Une "smart city" menacée ?

Difficile dans ces conditions de faire décoller à court terme le concept de "smart city" en vue des Jeux olympiques de 2024. Un projet cher à Anne Hidalgo, la maire de Paris, qui est pourtant au cœur du dossier de candidature de la capitale. Pourtant, les grands événements sont souvent l'occasion de booster les infrastructures, un peu comme avec les JO de Londres en 2012 même si ce sont surtout les emprises Wi-Fi des stations de métro, beaucoup plus que le réseau lui-même, qui en ont bénéficié. Sollicités par le JDN, aucun dirigeant de la RAPT n'a souhaité s'exprimer publiquement, pas davantage que les opérateurs cellulaires.

Evidemment, pour les métros plus modernes (Tokyo, Séoul, Hong Kong), les choses sont plus simples. Surtout quand il n'y a que quelques lignes à desservir comme à Barcelone et avec un nombre d'opérateurs restreint. Inversement, les contraintes techniques sont beaucoup plus fortes à Paris, comme à New York d'ailleurs. D'abord, la profondeur des lignes, ensuite l'exiguïté, le confinement du réseau métropolitain et le manque de locaux techniques. "Au départ, les opérateurs compensaient avec une puissance d'émission accrue de leurs BTS (40 ou 60 watts au lieu des 20 watts habituels). Vu les problèmes de climatisation et d'évacuation de cette chaleur, les locaux techniques se transformaient en sauna", se souvient un acteur du dossier.

Aujourd'hui, les protagonistes ont choisi de mutualiser, autrement dit de partager leurs équipements passifs. Une opération qui ne fait pas l'unanimité pour autant. "Le mieux consisterait à mutualiser tous les équipements actifs", explique Stéphane Lelux, président-fondateur du cabinet Tactis, spécialisé dans les infrastructures télécoms et les territoires intelligents, tout en préconisant la désignation d'un opérateur neutre comme à New York avec toutes les BTS sur un même multiplexeur dans chaque station et un raccordement en fibre optique opéré par ce même opérateur avec quelques hôtels d'hébergement en surface. C'est d'ailleurs ce principe qui a été retenu pour le futur métro du Grand Paris Express de la Société du Grand Paris (SGP), dont le financement est actuellement dans le collimateur de la Cour des comptes.
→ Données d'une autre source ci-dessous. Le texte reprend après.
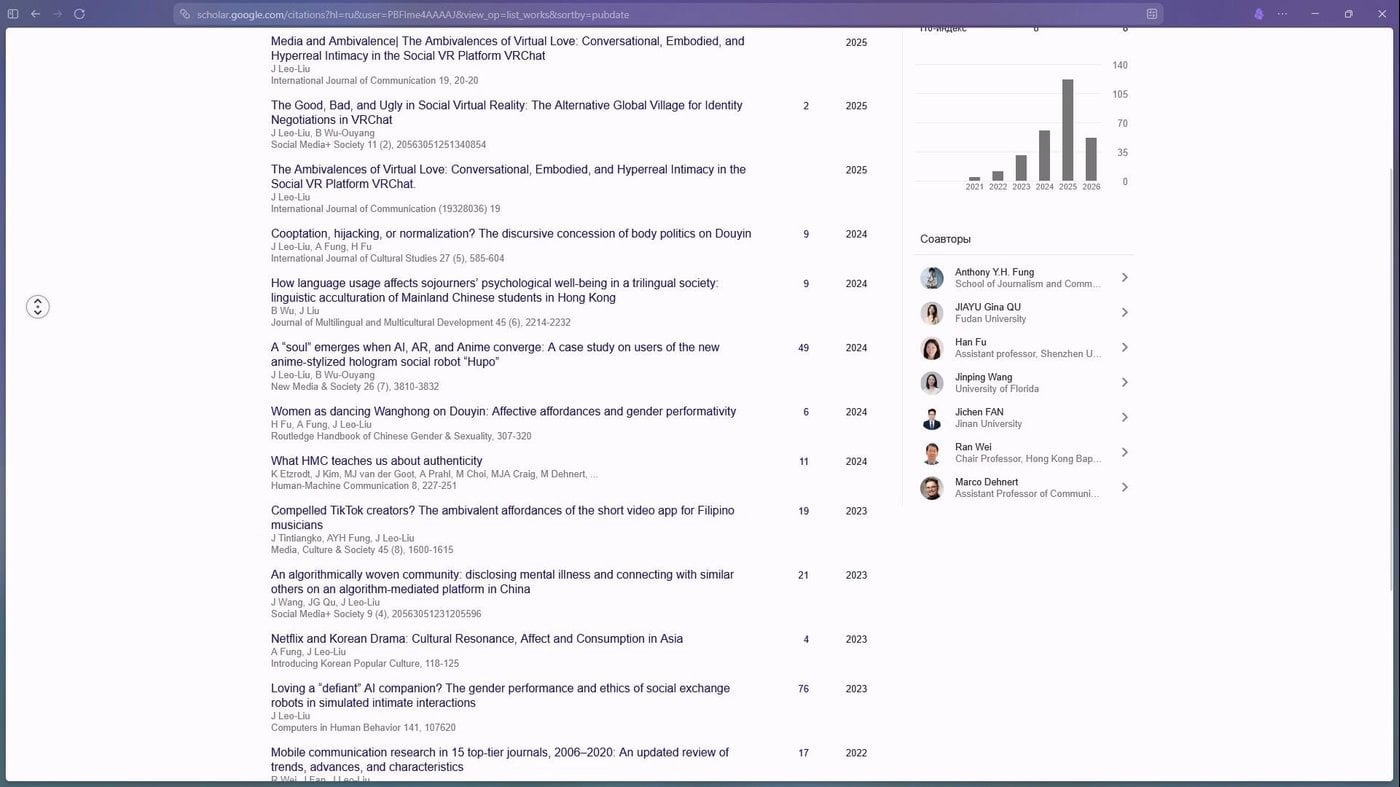Expand the Marco Dehnert coauthor chevron
The width and height of the screenshot is (1400, 787).
point(1125,488)
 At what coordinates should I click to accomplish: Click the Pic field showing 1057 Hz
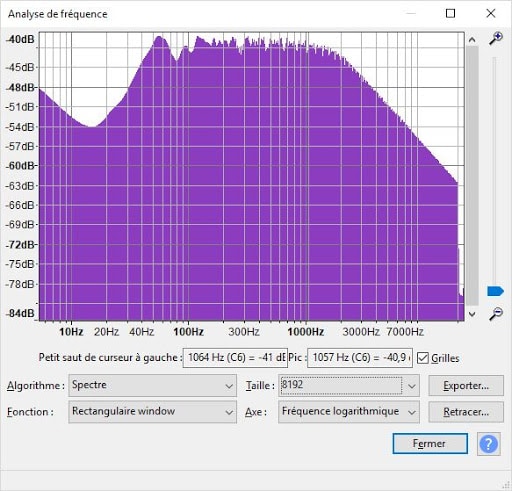point(360,358)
Possible éclaircie d'ici à fin 2019

En attendant, le nouveau plan de couverture 3G et 4G de la RATP (dix millions de voyageurs par jour) prévoit notamment de poursuivre son déploiement dans le "noyau dur" des soixante plus grandes stations parisiennes au premier trimestre 2018, puis dans soixante stations supplémentaires au second trimestre de cette année. Au total, un millier de nouvelles BTS doivent être installées pour un objectif de maillage enfin complet avant fin 2019. Côté investissements , le coût du projet est gardé secret, mais atteindrait plusieurs dizaines de millions d'euros sur la période.